• _PROVIDED ENTRIES_
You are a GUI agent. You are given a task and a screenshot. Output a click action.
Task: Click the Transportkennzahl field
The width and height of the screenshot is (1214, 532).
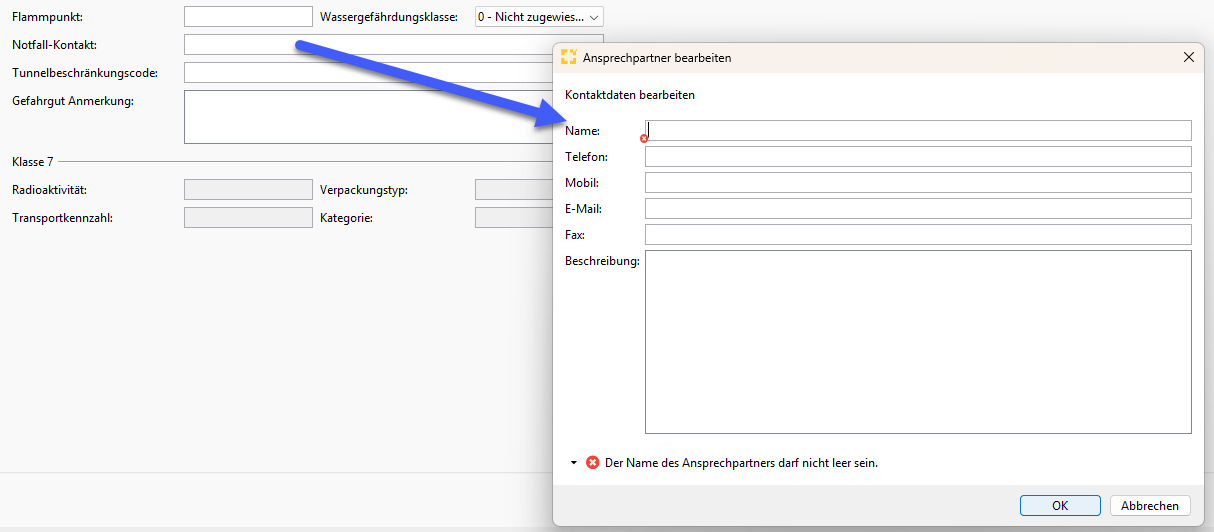pos(248,218)
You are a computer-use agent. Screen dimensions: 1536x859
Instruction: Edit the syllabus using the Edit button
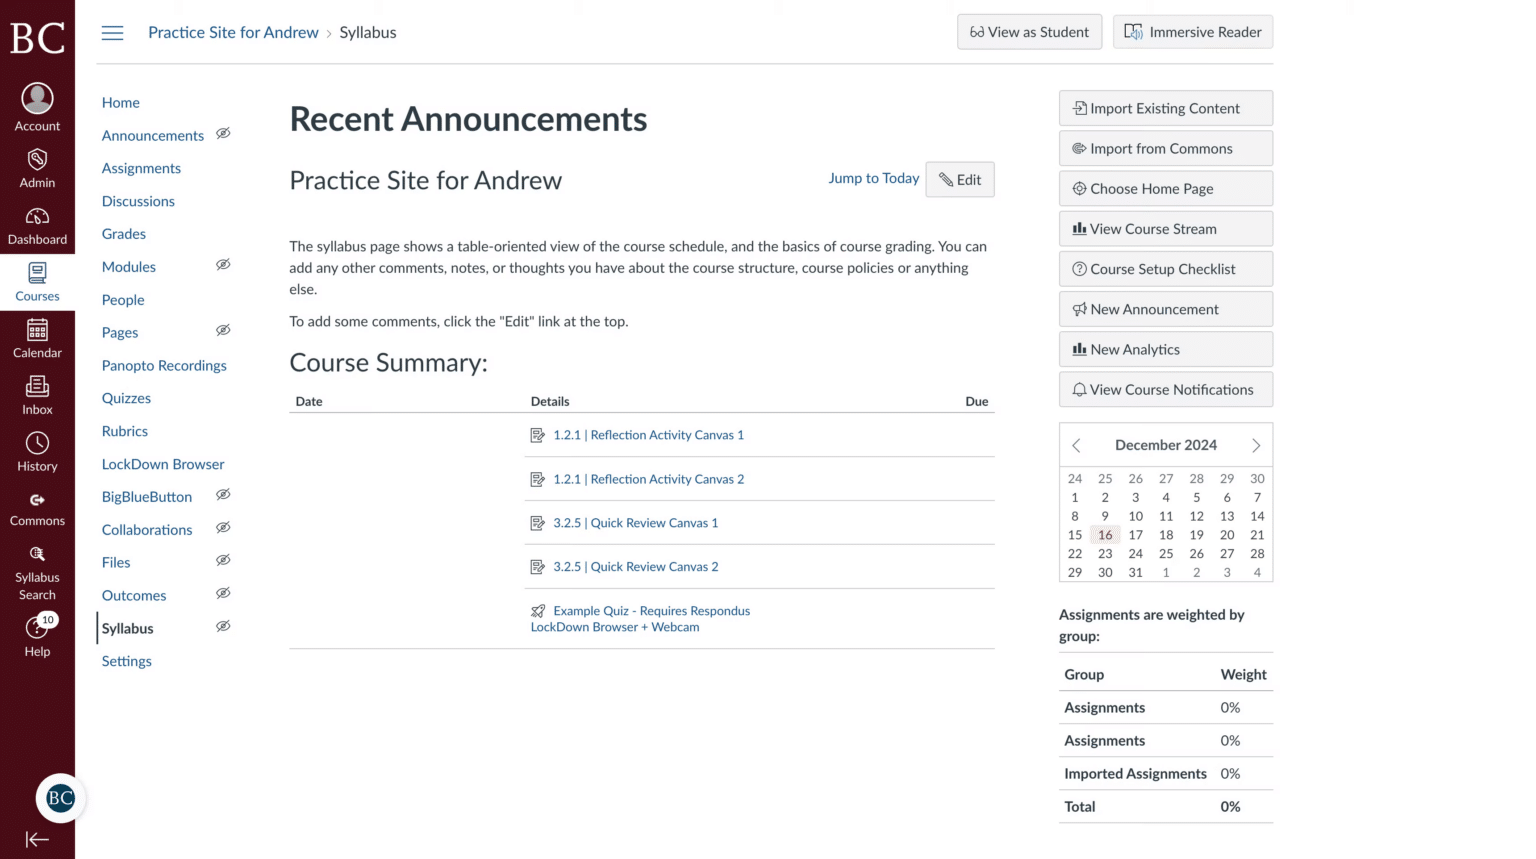click(959, 179)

• _YOUR GOAL_
In the data above, find the line with "Task: Click the Transportkennzahl field" and repeat it and every line after it through the end, exactly; leave the pictures out.

• _YOUR SOLUTION_
Task: Click the Transportkennzahl field
The width and height of the screenshot is (1214, 532).
pos(248,218)
You are a computer-use agent. Screen dimensions: 1536x859
Instruction: Edit the syllabus using the Edit button
click(959, 179)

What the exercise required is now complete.